Non dimentichiamo che siamo italiani, cittadini di quel paese dove un ministro della Repubblica, per il colore della sua pelle, è stata reiteratamente insultata ed offesa senza nessuna conseguenza per i molestatori.
L’Italia, dove è lecito irritare dagli spalti il giocatore della squadra avversaria con i versi degli scimpanzè. Dove i social diventano spazi d’incontro per dare sfogo alle più assurde manifestazioni di disumanità, di antisemitismo, odio anti-musulmano, omofobia, transfobia, antiziganismo e afrofobia. Insomma, esiste un unico cordone di collegamento fra le persone interconnesso tra rete, le varie realtà associative, sportive, culturali, istituzionali ed il mondo che le circonda.
Spetta agli operatori di prima linea un compito duale nella loro quotidianità, uno per così dire tecnico-scientifico di ambito ed uno più nobile di tipo etico, ovvero preparare i giovani a reagire nella maniera più coerente di fronte agli innumerevoli segnali di discriminazione sociale che giungono attraverso ogni tipo di canale comunicativo e comportamentale.
Gli atleti rappresentano un modello sia all’interno della propria società sportiva che all’interno della comunità locale verso la quale si affacciano e si propongono al pubblico con le loro sfide sportive.
Ogni entità di tipo aggregativa territoriale ha una responsabilità morale alta.
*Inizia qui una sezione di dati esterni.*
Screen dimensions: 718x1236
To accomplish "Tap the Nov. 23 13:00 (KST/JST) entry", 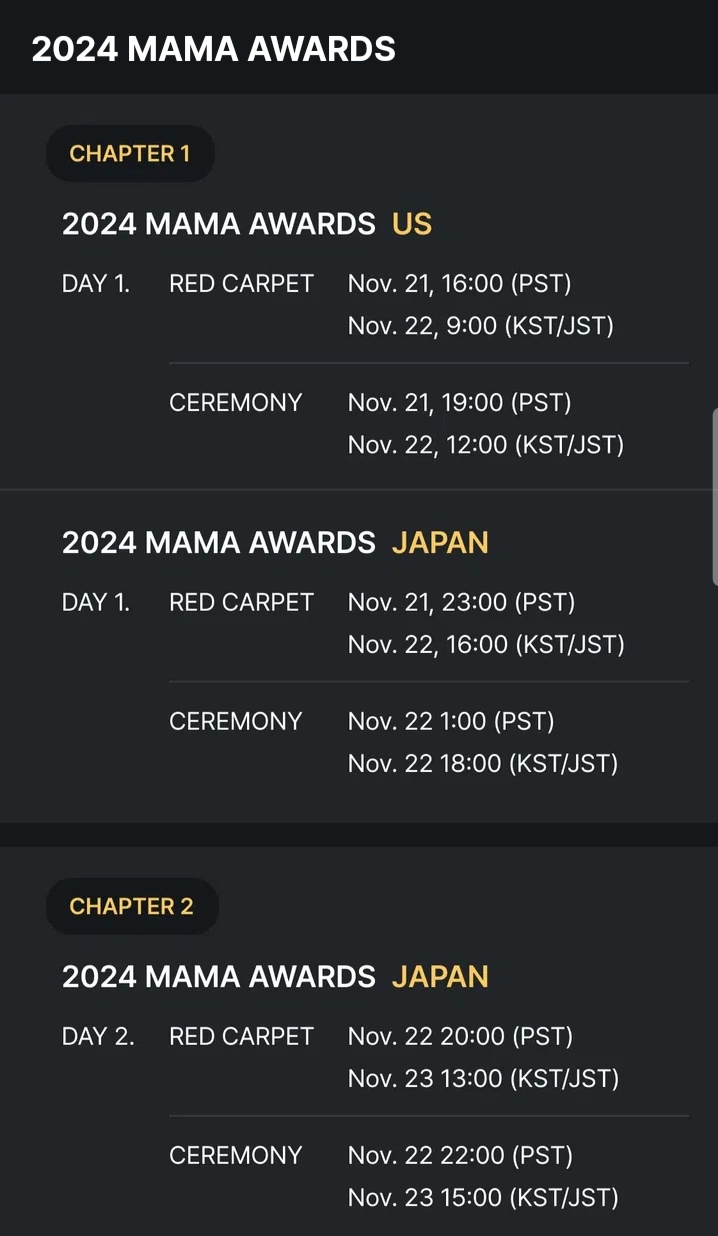I will tap(483, 1079).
Deve rendere conto ai loro ragazzi ed alle rispettive famiglie che gli affidano i figli, dire forte e chiaro che certe cose sono sbagliate e che non vanno neppure tollerate. Si arriva a un punto in cui c’è l’obbligo di schierarsi.
Personalmente mi auguro e mi aspetto anche da parte delle realtà a me molto vicine un segnale forte, chiaro e continuativo verso questo annoso problema che investe ed espone i nostri giovani quotidianamente.
Mi attendo azioni decise per prevenire e combattere le diversità tutte, il razzismo, la xenofobia e altre forme di intolleranza ogni qualvolta i nostri eroi calpestano il parquet.
I nostri ragazzi meritano un futuro migliore e noi adulti siamo i responsabili diretti del loro successo o del loro fallimento. Buon anno sportivo a tutti.